かと言って、ポンプは重いですから、その下を掃除するなんてのは、こりゃ大変です。

「掃除し辛い箇所を改善する」・・・この印刷現場では、ポンプ一つ一つに、鉄骨で

作ったゲタを履かせて、ポンプを床から浮かせた状態にしてあり、いつでも簡単に

ポンプの下を掃除出来るように成っていました。

 

さすがに私は、そこまでの事は出来ませんでしたが、ポンプや、そのホース類に付いた

ホコリ等は、ウエスで乾拭きして、キレイにしてました。

・・・チョッと発想を変えてみて下さい。

 

例えばですよ、5年の長期ローンを組んで、やっとの思いで購入した、お気に入りの新車。

コイツが、たった1ヵ月で、ドロドロのゴテゴテに汚れてしまったら、悲しくないですか?
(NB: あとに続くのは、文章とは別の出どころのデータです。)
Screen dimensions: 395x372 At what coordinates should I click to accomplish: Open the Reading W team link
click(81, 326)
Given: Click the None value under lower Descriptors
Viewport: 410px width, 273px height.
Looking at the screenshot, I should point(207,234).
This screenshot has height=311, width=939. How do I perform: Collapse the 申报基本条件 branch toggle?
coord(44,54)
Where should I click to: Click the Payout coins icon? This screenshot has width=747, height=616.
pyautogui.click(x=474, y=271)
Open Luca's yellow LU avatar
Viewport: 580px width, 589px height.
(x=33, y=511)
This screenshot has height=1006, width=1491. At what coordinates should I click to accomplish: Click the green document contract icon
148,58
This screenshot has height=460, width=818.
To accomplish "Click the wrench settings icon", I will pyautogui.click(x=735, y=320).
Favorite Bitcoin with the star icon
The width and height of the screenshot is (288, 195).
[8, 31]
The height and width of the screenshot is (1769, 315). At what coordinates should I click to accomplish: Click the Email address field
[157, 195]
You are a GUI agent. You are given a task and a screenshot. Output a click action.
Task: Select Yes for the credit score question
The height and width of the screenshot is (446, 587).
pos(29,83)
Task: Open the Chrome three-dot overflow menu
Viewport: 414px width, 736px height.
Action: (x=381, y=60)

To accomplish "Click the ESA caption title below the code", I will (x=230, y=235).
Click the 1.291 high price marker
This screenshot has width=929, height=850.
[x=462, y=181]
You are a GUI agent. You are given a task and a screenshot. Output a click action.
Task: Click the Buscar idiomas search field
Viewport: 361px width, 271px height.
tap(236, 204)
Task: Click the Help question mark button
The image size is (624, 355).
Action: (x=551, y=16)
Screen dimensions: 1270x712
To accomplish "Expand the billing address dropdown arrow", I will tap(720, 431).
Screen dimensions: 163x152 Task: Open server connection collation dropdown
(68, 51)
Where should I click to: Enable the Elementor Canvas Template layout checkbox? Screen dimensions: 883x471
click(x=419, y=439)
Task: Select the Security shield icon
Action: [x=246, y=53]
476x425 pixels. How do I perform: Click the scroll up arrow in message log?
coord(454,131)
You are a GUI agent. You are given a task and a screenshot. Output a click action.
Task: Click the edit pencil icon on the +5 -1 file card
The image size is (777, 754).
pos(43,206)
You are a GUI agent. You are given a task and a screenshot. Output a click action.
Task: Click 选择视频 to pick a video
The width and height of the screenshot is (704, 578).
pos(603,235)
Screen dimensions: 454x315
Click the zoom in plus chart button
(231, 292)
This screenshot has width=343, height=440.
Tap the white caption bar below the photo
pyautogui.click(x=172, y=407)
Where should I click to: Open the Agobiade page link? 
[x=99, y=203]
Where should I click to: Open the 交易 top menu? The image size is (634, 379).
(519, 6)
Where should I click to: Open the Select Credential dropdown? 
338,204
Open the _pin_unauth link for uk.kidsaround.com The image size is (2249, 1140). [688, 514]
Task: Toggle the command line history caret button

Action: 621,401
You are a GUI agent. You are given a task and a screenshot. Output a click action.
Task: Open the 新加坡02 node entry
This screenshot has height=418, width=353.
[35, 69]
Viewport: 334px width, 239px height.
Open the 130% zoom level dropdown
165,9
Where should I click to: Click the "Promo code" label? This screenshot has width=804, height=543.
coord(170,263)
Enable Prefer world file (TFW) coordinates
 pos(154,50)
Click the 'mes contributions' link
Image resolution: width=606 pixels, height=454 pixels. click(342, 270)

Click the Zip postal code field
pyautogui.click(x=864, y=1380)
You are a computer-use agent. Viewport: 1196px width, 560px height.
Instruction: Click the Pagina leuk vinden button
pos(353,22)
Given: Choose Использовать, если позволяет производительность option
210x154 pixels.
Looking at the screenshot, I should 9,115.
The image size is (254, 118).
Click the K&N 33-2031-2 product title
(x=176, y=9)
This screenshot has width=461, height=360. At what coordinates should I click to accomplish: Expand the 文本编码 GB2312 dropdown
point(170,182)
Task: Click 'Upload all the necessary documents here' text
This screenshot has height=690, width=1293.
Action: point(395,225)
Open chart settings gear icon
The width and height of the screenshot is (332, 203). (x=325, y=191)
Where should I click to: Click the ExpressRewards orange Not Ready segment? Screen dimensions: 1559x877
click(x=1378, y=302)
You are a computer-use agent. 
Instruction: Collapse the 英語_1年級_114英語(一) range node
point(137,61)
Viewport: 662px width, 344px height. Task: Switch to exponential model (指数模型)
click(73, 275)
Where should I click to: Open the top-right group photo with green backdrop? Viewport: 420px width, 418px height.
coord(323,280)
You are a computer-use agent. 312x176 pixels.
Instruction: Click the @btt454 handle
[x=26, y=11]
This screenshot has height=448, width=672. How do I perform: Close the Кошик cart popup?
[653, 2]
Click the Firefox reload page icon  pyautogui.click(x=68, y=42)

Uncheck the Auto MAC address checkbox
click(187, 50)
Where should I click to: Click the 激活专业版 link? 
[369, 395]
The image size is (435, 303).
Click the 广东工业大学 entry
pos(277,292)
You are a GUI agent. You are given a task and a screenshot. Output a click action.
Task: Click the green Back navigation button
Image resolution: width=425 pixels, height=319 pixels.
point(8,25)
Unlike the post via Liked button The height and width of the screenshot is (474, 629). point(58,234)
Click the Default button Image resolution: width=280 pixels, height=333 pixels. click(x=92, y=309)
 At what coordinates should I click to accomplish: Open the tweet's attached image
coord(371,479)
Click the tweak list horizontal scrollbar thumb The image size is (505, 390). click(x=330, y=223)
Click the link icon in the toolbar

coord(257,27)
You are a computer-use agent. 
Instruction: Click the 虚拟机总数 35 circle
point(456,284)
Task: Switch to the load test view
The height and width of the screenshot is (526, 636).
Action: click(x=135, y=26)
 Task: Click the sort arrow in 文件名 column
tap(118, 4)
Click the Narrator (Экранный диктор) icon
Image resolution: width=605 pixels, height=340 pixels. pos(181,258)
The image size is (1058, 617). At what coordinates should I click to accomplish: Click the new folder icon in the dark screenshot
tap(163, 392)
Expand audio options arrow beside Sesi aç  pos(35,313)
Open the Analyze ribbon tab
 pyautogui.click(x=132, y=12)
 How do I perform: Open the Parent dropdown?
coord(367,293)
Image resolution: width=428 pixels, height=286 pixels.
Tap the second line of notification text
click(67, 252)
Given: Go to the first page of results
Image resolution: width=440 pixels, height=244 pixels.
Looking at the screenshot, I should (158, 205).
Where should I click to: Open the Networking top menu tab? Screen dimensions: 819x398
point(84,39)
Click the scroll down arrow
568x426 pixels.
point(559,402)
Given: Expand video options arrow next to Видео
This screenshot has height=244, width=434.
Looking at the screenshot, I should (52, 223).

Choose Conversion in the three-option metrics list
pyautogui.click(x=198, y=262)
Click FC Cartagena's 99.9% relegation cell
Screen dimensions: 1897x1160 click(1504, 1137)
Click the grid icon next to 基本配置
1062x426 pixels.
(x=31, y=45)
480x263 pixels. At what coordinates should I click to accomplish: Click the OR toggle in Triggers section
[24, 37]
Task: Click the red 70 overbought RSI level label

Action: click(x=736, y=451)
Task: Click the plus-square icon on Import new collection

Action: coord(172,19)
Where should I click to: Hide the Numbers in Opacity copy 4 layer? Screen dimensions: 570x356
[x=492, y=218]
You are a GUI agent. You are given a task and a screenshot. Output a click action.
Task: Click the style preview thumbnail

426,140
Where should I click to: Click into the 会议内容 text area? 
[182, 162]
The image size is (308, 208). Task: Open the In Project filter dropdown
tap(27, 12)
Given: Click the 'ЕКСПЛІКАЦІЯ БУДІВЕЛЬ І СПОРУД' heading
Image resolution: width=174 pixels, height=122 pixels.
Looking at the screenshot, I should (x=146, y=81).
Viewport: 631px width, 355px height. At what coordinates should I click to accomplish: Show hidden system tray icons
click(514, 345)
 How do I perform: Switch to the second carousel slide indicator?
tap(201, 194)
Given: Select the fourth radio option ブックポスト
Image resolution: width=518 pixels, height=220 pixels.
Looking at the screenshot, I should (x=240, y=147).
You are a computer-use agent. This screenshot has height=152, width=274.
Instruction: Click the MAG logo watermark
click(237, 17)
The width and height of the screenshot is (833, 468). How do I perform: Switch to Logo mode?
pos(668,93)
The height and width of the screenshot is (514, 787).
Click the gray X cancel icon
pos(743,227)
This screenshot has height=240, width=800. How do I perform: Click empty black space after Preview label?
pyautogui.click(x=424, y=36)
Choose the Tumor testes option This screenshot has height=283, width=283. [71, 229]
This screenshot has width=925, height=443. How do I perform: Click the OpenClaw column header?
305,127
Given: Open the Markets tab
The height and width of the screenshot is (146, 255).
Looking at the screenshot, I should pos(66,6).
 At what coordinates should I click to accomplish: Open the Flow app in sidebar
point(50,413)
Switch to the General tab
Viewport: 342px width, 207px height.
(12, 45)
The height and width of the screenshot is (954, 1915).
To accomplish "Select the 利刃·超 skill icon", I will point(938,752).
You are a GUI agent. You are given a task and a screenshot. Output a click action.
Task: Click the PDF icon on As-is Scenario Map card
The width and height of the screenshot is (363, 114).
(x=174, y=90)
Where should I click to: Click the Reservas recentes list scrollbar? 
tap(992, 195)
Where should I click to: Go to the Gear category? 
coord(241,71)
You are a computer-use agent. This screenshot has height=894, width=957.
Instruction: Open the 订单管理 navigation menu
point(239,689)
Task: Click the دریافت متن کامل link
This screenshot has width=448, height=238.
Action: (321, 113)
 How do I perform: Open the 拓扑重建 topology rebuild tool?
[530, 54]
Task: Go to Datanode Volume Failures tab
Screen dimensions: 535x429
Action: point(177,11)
印刷機械ってね、数千万円~数億円もする物なんですよ。経営者さんは、必死の思いで

スゴイ借金をして購入されてるワケですわ。

 

その、超高価な印刷機械が、たった1ヶ月で、インキや油でコテコテに汚れてしまった姿を

経営者さんが見たら、こりゃ悲しく成ってしまいますよね。我々、オペレータってのはね、

そうした貴重な会社の財産を、責任を持って、預からせて頂いているんですよ。

 

もう古い印刷機だから~ とか、メチャ汚れてしまってるから今更~ なんて思わずに、

一度、シッカリ磨いてやって下さい。放置すればするほど、汚れは増すだけなんです。

まずは、印刷機のボディとステップから。そこが綺麗になると、もっともっと綺麗にしたい

と言う意欲が湧いて来るものなんですわ。